---------- FRAGMENTO DEL DOCUMENTO

Teresita, el “rancho” de puertas y sus padres.

A pesar de las promesas, cuando llegaron tuvieron que vivir en una carpa desde febrero a diciembre de 1949. “Con los temporales, la tierra quedaba hecha agua. Teníamos que ir al baño al descampado. No teníamos a dónde ir, no sabíamos hablar castellano”, describe y recuerda que el pago mensual por trabajar la tierra era de 250 pesos por mes.

Una vez en el país, uno de los primeros pedidos de Teresita y su familia era que ella pudiera terminar el colegio, pero le exigieron que curse desde primer grado y es algo que, todavía hoy, lamenta: “Querían que esté con los nenes chiquitos y yo había cumplido 14 años”.

Así, vivieron en una carpa hasta que “el patrón” trajo en un camión puertas y ventanas con las cuales construyeron lo que llama un “rancho” y que todavía está en pie en el fondo del lote donde vive. Entretanto, Teresita trabajaba de mucama en la mansión, mientras la madre cocinaba para las decenas de empleados que también vivían en carpas, y mientras su padre trabajaba la tierra. Su hermano, por su parte, consiguió trabajo de albañil en Mar del Plata, una salida de laboral común para la comunidad eslovena, muchos de los cuales -menciona- trabajaron en los inicios de la Unidad Turística Chapadmalal. 

Cuando decidieron no trabajar más con la familia, cuatro años después, pudieron comprar los terrenos donde los habían instalado, pero desde entonces, trabajaban prácticamente para pagar todas las deudas. Y las pagaron pero, mientras tanto, pasaron penurias: “Trabajábamos todo el día. No teníamos nada de nada. En la mesa, nunca una Coca-Cola, algo comprado. Nada. En un año pagamos las deudas, pero mi padre no podía comprarme otro vestido además del único que tenía”.

Todas las chicas tenían zapatos de charol y yo no tenía, yo le pedía a mi papá pero no podíamos. Yo iba a vender mis verduras a Mar del Plata y después venía a repartir por el barrio. No me hablen de lo que hemos sufrido. A veces me gritaban ‘gringa de mierda por qué no vas a vender verdura a tu país’ cuando salía a repartir. Venía a casa y le decía a mi mamá que no quería repartir más. Otro día me dijeron que iban a sembrar verdura y me iban a sacar todos los clientes. Yo no decía nada, no podía. Mi madre tenía miedo de que nos manden de vuelta”, continúa.

--------------------

* **QUÉ HAY QUE HACER**
1) Responde según el fragmento sobre Teresita:
(a) ¿Entre qué meses de 1949 vivió la familia en una carpa?
(b) ¿Qué edad había cumplido Teresita cuando le exigieron cursar desde primer grado?
(c) ¿En qué trabajó su hermano y en qué ciudad?
2) Escribe cómo sigue el fragmento sobre Teresita después de su última oración.
Los ítems que siguen provienen de otra fuente.

---------- DATOS EXTRAÍDOS

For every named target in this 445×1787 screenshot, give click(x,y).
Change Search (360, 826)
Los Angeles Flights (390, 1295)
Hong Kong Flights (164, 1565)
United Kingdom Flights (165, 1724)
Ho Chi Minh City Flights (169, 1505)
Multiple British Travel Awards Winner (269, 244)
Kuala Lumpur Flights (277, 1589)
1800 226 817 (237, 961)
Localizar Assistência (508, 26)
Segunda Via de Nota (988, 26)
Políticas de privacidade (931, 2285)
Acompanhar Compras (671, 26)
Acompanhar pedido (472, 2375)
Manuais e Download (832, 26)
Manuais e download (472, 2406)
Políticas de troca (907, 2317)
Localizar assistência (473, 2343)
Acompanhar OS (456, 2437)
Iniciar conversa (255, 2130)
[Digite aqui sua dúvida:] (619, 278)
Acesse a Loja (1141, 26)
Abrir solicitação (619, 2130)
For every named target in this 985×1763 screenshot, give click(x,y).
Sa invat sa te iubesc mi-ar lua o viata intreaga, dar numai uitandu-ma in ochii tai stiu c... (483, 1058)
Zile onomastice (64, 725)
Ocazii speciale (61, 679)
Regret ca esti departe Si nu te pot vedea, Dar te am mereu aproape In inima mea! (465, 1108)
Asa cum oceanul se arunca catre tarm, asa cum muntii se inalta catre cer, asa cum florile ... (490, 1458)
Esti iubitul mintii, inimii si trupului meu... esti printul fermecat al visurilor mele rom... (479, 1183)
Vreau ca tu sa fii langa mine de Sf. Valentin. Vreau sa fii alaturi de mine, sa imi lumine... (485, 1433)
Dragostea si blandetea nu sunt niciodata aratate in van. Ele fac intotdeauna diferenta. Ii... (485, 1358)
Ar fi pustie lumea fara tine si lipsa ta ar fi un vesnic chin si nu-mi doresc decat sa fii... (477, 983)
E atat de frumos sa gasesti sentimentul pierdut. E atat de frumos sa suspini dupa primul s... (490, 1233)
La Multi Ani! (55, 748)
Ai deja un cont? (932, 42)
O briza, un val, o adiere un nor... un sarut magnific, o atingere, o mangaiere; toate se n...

--------------------

* **RESPUESTAS EN ORDEN**
1)
(a) De febrero a diciembre.
(b) 14 años.
(c) De albañil, en Mar del Plata.

2)
EL RECUERDO DE SU TIERRA NATAL Y LA ADAPTACIÓN 

La adaptación a Argentina no fue fácil, primero por las condiciones en las que tuvieron que vivir en los primeros años, pero también porque no sabían hablar español. Incluso, a su padre Franc le costó mucho aprender el idioma y el desarraigo lo afectó al punto de ahorrar hasta el último centavo con la intención de alguna vez volver a su tierra natal, algo a lo que el resto de la familia se opuso por temor, aunque su hermano sí viajó en distintas oportunidades a Eslovenia. 

De todos modos, en los rincones de su casa hay retazos de la cultura eslava, libros, cuadros, fotografías de su pueblo y, sobre todo, una foto de sus padres. Todo lo guarda y los muestra, orgullosa de sus orígenes, de su familia, y de todo lo que lucharon para poder reconstruir su vida. 

Esos tesoros, además, conviven con el cariño de quienes la recibieron con los brazos abiertos que, más allá de los tragos amargos, son la mayoría. Ese cariño se ve en esos que llama los “lindos recuerdos”: entre regalos, fotografías propias y ajenas, y cartas que le escriben. “En invierno leo todo”, asegura, agradecida por el amor que hoy sigue recibiendo, lejos del maltrato y las dificultades que tuvo en sus primeros años en Argentina.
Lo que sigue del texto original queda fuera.